- Junius Schine and Hildegarde Feldman circa 1940-1950
- Born: February 20, 1890 Latvia
- Died: May 8, 1971 (aged 81) Manhattan, New York City, US
- Known for: Hotels and theaters
- Spouse: Hildegarde Feldman
- Children: 4, including Gerard David Schine
- Relatives: Lester Crown (son-in-law) James Crown (grandson) Susan Crown (granddaughter)

= Junius Myer Schine =

American businessman (1890–1971)

Junius Myer Schine (February 20, 1890 – May 8, 1971) was a New York theater and hotel magnate whose holdings comprised 185 movie theaters, notably Glove Theatre and Schines Auburn Theatre, and several hotels, including Ambassador Hotel.

==Biography==
He was born on February 20 or February 28, 1890 to a Jewish family in Latvia, then Russian Empire. In 1902 as an eleven-year-old, he, his brother Louis Schine (1892–1977), age nine, and their mother Anne emigrated from what is now Latvia to join their father in Gloversville, New York.

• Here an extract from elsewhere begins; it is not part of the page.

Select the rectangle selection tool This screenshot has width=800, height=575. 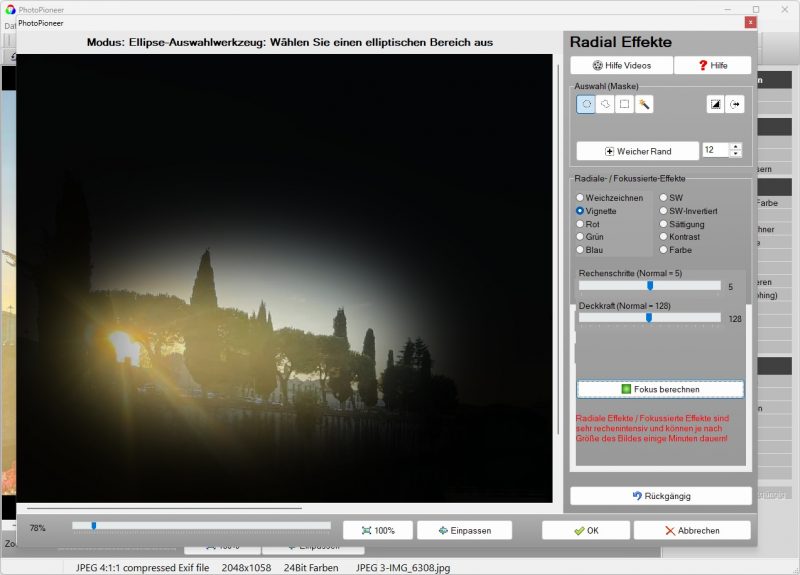point(624,104)
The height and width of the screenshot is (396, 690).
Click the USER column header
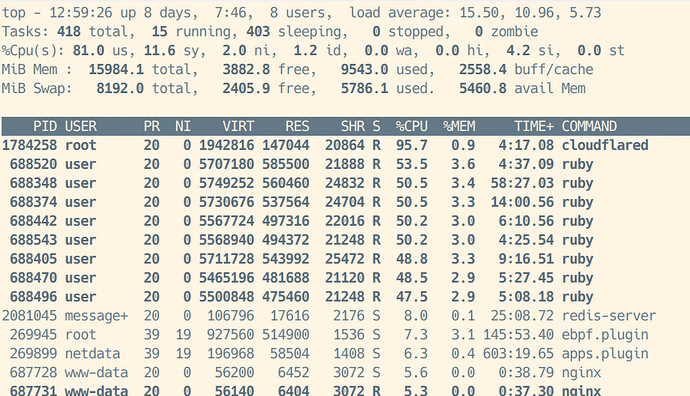click(x=81, y=126)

He married Hildegarde Feldman (1903–1994). They had two daughters, Doris June Schine Maxwell and Renee Helene Schine Crown (wife of Lester Crown), and two sons, Gerard David Schine (usually known as G. David or David) and Charles Richard Schine.

In 1957 Junius chose his son David, a central figure in the Army-McCarthy Hearings of 1954, to head Schine Enterprises, but in 1963 Junius resumed his position as head of the company. In 1965 Schine's holdings were bought by Lawrence Wien and Harry B. Helmsley. Junius died on May 9, 1971, in Manhattan, New York City.

==Legacy==
Renee Helene Schine Crown made a $2,500,000 contribution to Syracuse University in 1984 for the Schine Student Center, which opened in October 1985.

==Patent==
In 1965 Schine received Patent GB1002524 for a golf training apparatus that evaluated whether a stroke was a slice or a hook and calculated the distance the golf ball would have gone. The patent is no longer active.